Construction Officially Underway for Cub Foods in White Bear Lake
Wednesday, April 29, 2015
WHITE BEAR LAKE — Both company bigwigs and city officials were on hand April 22 for the White Bear Marketplace groundbreaking.
Cub Foods President Mike Stigers said a few words before picking up a shovel at the former Kmart site. He thanked the city for “having us here” and told those attending that the new supermarket on White Bear Avenue will be one of the largest stores to date, with expanded departments in baby, pet, organic and natural foods and fresh produce. The adjoining Cub liquor store will also be the largest in the area, he said.
Oppidan Investment Co. CEO Joe Ryan and Paul Tucci, vice president of development, attended the ceremony but let developer Drew Johnson address the group. “Negotiations with the out-of-town developer (a New York capital investment group) were touch and go for awhile,” Johnson said. “When we first visited with the city, they took us at our word that we had to move very fast on something that was sitting for four years.” The company appreciated city staff’s hard work at expediting the project, he noted. Cub’s parent, SuperValu, hopes to open its latest store in early November.
Minnetonka-based Oppidan closed on the vacant property March 9 for a reported purchase price of $7 million. The new retail center includes 106,000 square feet of space on almost 13 acres. The new Cub Foods will anchor the facility with a Planet Fitness on one end and, more than likely, a Northern Tool on the other.
White Bear’s Planning Commission approved an application for an 18,000-square-foot Northern Tool at its April 20 meeting. The City Council will be next in the approval process.
Stormwater management was part of the planning process and something the developers were interested in improving. Ramsey Washington Metro Watershed District Inspector Nicole Soderholm told attendees the White Bear Marketplace project easily complied with the watershed’s best management practices.
“The developers went above and beyond our requirements by installing additional management practices on site,” Soderholm said. “This property drains to a series of wetlands, which flow to Willow and, eventually, Kohlman Creek. That creek is on the impaired list for water quality so it’s a high-priority area in terms of improvements.”

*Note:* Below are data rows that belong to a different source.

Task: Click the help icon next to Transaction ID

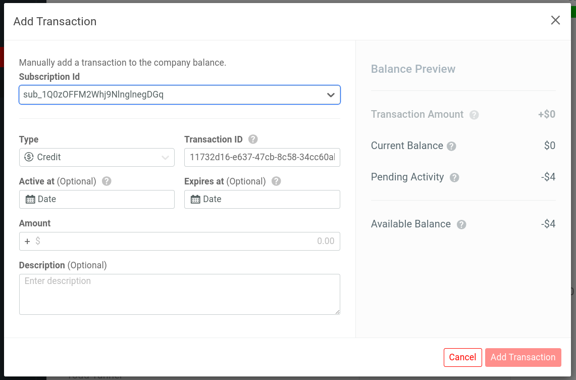Action: pos(252,139)
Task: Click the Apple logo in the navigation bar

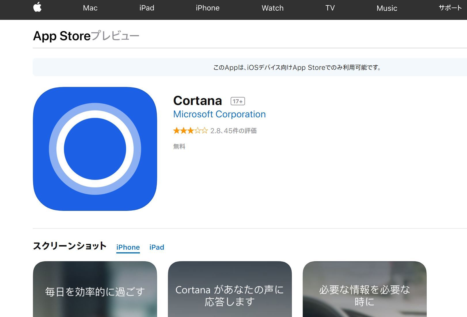Action: [x=37, y=7]
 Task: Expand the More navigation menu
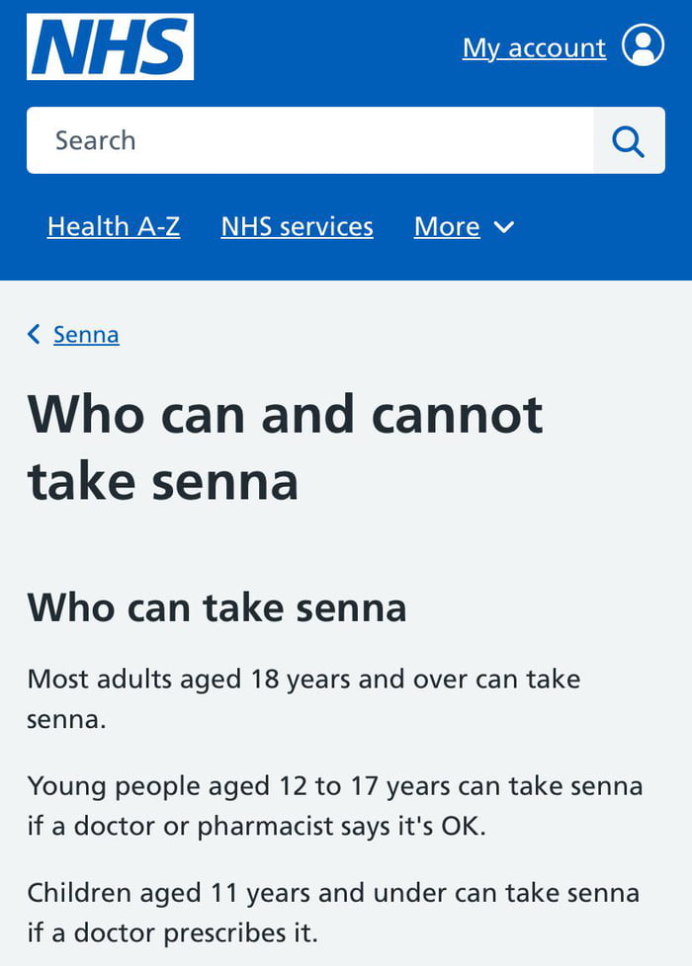click(463, 226)
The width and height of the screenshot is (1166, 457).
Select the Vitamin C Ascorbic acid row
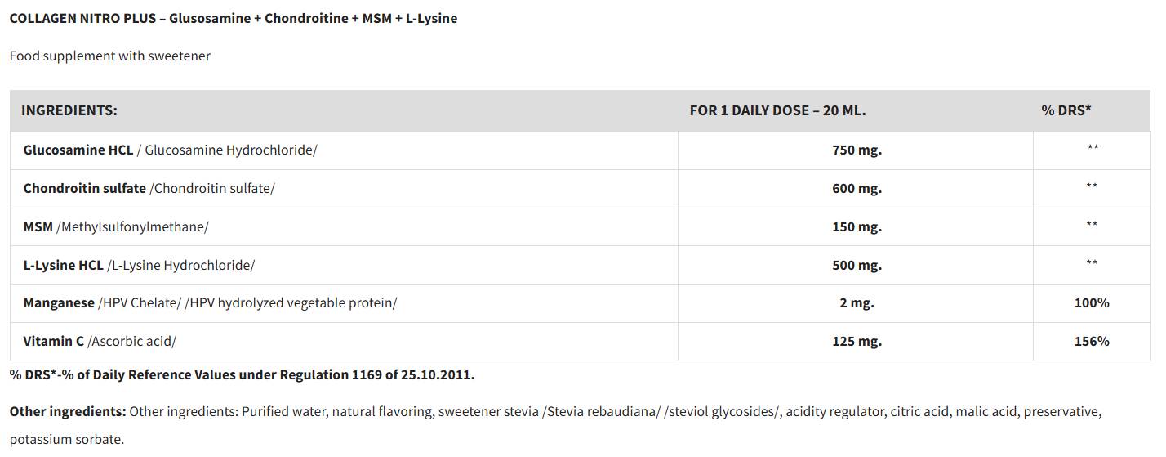pos(581,342)
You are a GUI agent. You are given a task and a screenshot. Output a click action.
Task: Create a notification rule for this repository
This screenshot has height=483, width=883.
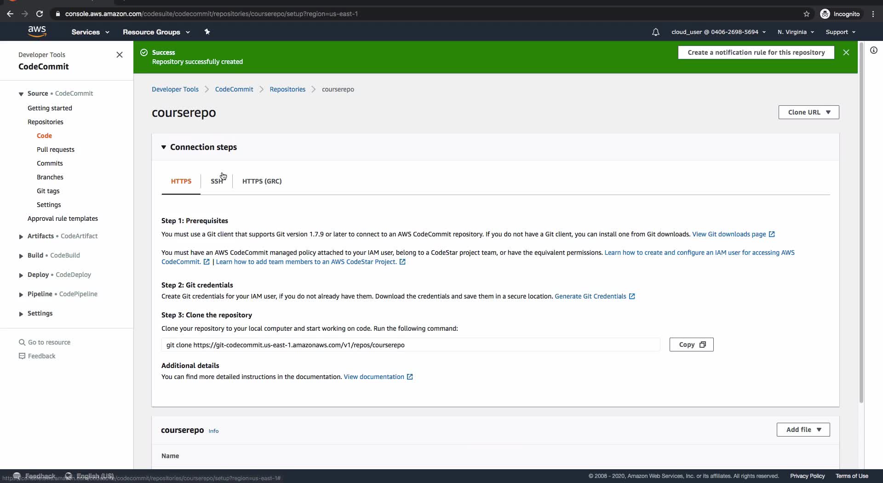coord(756,52)
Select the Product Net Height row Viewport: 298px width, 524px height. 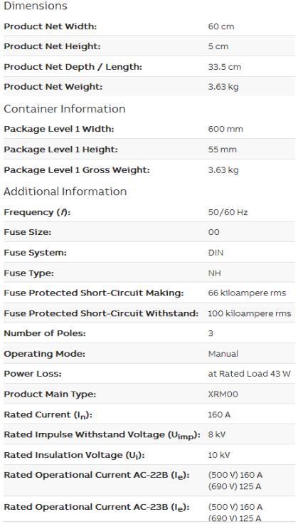tap(149, 46)
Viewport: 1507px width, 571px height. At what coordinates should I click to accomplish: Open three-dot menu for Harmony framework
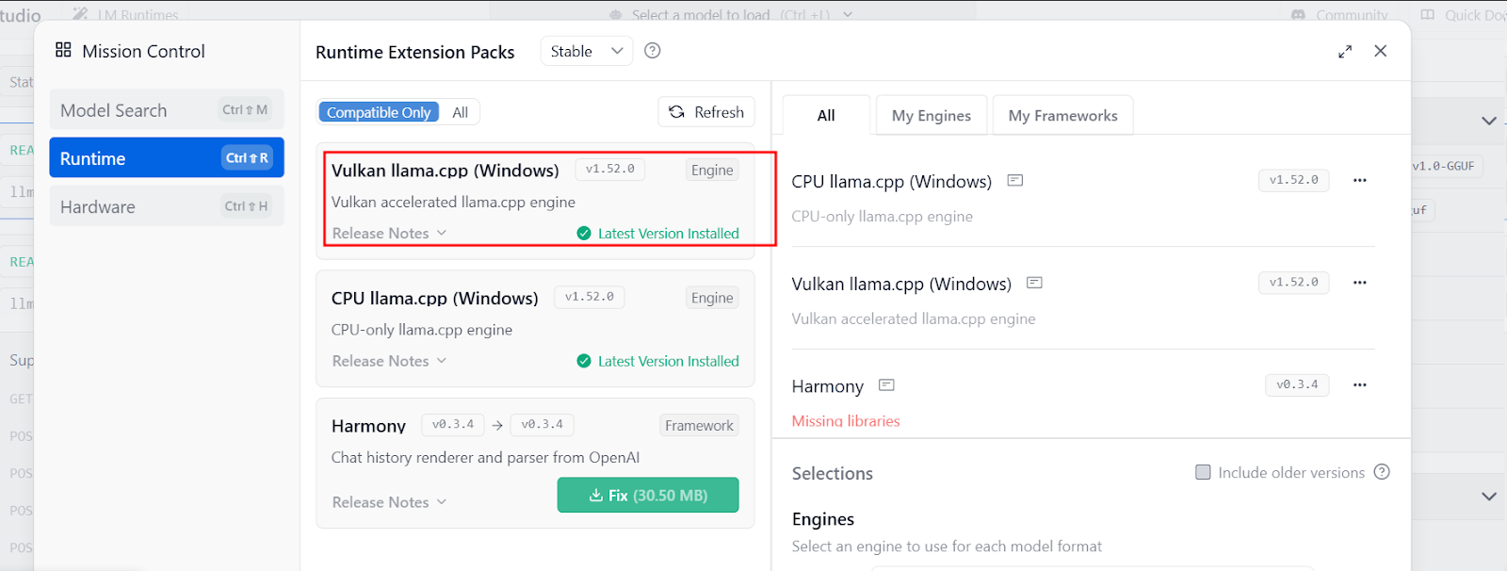pyautogui.click(x=1359, y=384)
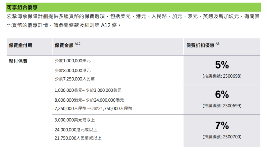The image size is (267, 153).
Task: Click the 6% discount figure
Action: coord(222,95)
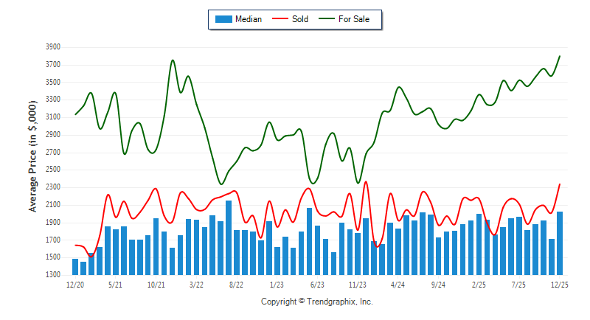590x320 pixels.
Task: Select the 12/25 x-axis label
Action: coord(560,284)
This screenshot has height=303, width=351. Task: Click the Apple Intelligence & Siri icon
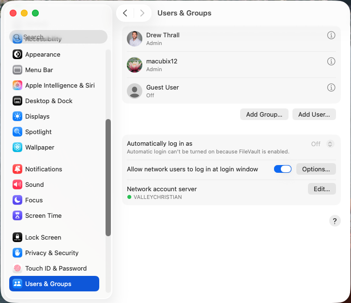pos(17,85)
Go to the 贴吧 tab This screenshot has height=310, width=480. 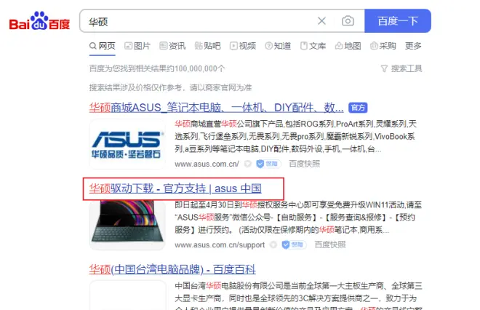pos(207,46)
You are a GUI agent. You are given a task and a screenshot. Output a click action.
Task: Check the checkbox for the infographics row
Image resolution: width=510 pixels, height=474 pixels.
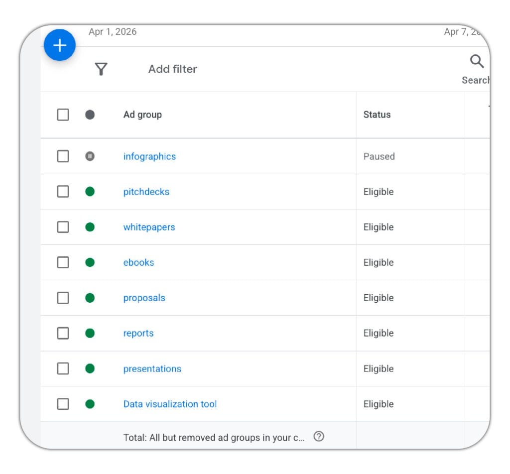pyautogui.click(x=63, y=156)
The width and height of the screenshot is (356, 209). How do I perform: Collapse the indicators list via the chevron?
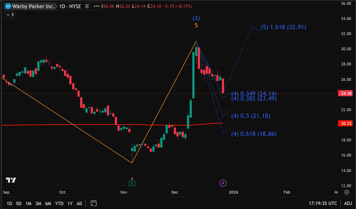click(x=8, y=15)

The watershed’s management board was “thrilled” to see the stormwater site improvements and approved $100,000 in funding as part of its cost share program, Soderholm added. The project will include six filtration basins to reduce the volume of polluted stormwater leaving the site.
Mayor Jo Emerson credited staff for “doing the heavy lifting.”
“The council got the pleasure of approving the project,” Emerson said. “We’re thrilled to have Marketplace opening and excited to see this property redeveloped. Our city is in redevelopment mode. We’re pretty full, so it’s exciting to get a project like this. We’ll see you at the ribbon-cutting.”